Tracing the roots of that economic crisis could take us back to the end of the Sri Lankan civil war in 2009 when the government back then decided to focus more on supporting the domestic market and feeding it with more goods and products than on breaking into foreign markets overseas. This definitely led to the “bill for imports” increasing over the years, while not trying to increase the country’s foreign currency reserves.
There were also accusations for China that it has been practicing its “debt-trap” diplomacy on Sri Lanka with “unnecessary infrastructure projects”, such as building the Hambantota International Port that would serve China in the long run. However, the “debt-trap” theory is another invalid conspiracy theory in the Sri Lankan case; as the talks started from the Sri Lankan side to build the port, not from Beijing.

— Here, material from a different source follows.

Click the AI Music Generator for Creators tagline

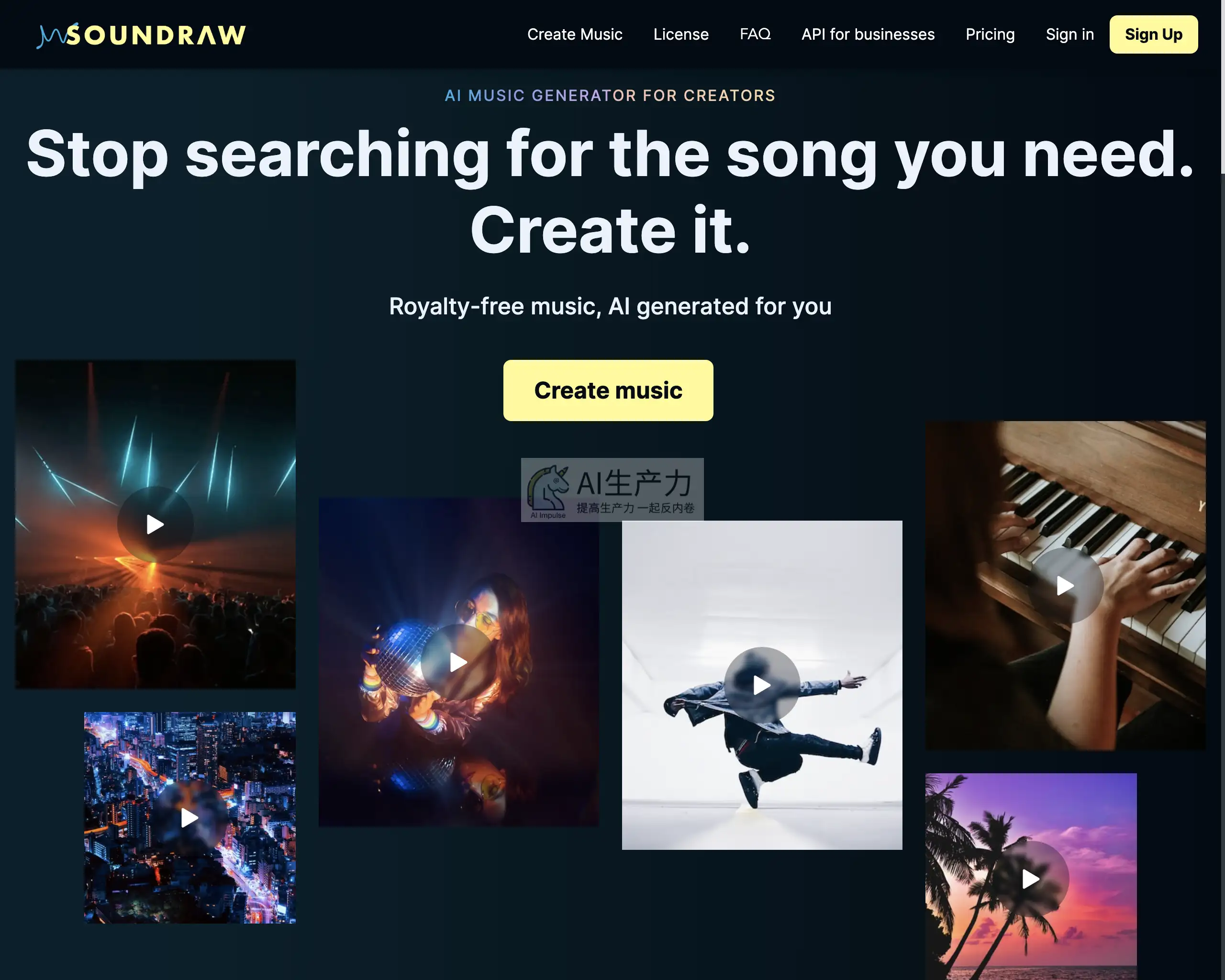610,95
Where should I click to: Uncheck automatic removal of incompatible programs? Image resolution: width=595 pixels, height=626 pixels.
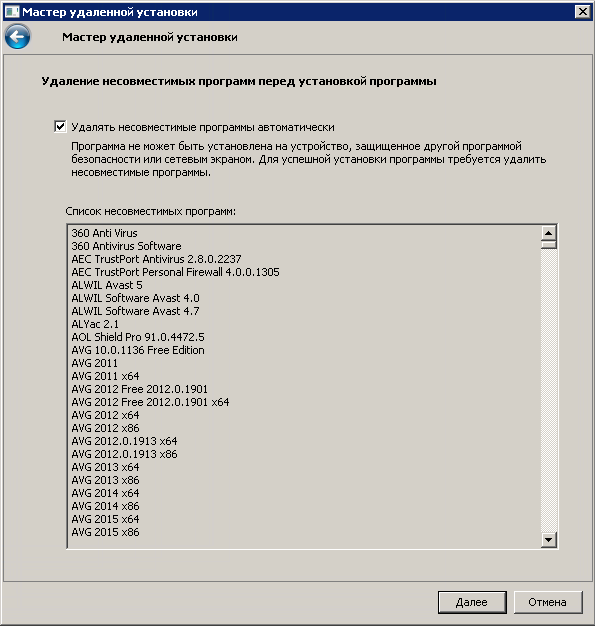point(60,127)
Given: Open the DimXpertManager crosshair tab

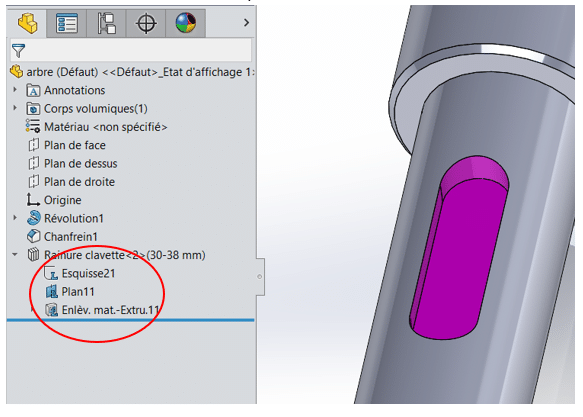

There are also beliefs that the pandemic, along with the 2019 Easter bombings on Hotels and Churches in Sri Lanka, has contributed to this crisis; where Sri Lanka lost its share in tourism, which led to a further fall in its foreign currency reserves, which was around $4bn on a yearly basis. And with the current economic situation and civil unrest, the UK, New Zealand, and Canada, last March, warned their citizens to visit the Asian Island. And what made things worse in the Tourism sector was the Russian-Ukrainian war; especially since most of the travelers to Sri Lanka were from both countries. And despite the talks between Sri Lanka and Russia to strengthen their bilateral relations, after Sri Lanka asked Putin for help to import fuel, the Russian-Ukrainian war would still continue harming Sri Lanka’s economy; due to Russia’s blockade of “Ukrainian grains exportation” from other countries, including Sri Lanka.
These external factors are not the only reasons for the current economic crisis. In fact, the government has been accused of corruption and economic mismanagement. This is due to the 2019 tax cuts that were cheered by many corporates; making the government lose at least $1.4bn of its income per year.
Besides, as a country living on domestic agricultural products, the country made another uncalculated decision of cutting-off fertilizers and pesticide exportation in early 2021, in an attempt to save its foreign currency reserves. However, researchers like Prof Sabine Zikeli at the Centre for Organic Farming at the University of Hohenheim in Germany, have warned that suddenly going organic would harm the soil; leading to less production and threatening the country’s food security. This also hurt tea and rubber exports. Statistics show that Tea accounts for 10% of the country’s export income, yet due to soil damage, almost 50% of Tea production was lost.
Now with the crisis at its peak, and with a new government expected to hold power in the coming few weeks, or maybe months, how the negotiations with the IMF, foreign creditors, and the neighboring countries are left unclear. However, rapid solutions and relief packages should be on the scene soon, or else, the country would face not only an economic crisis and civil unrest but a real humanitarian crisis, which would leave children with malnutrition and thousands dead.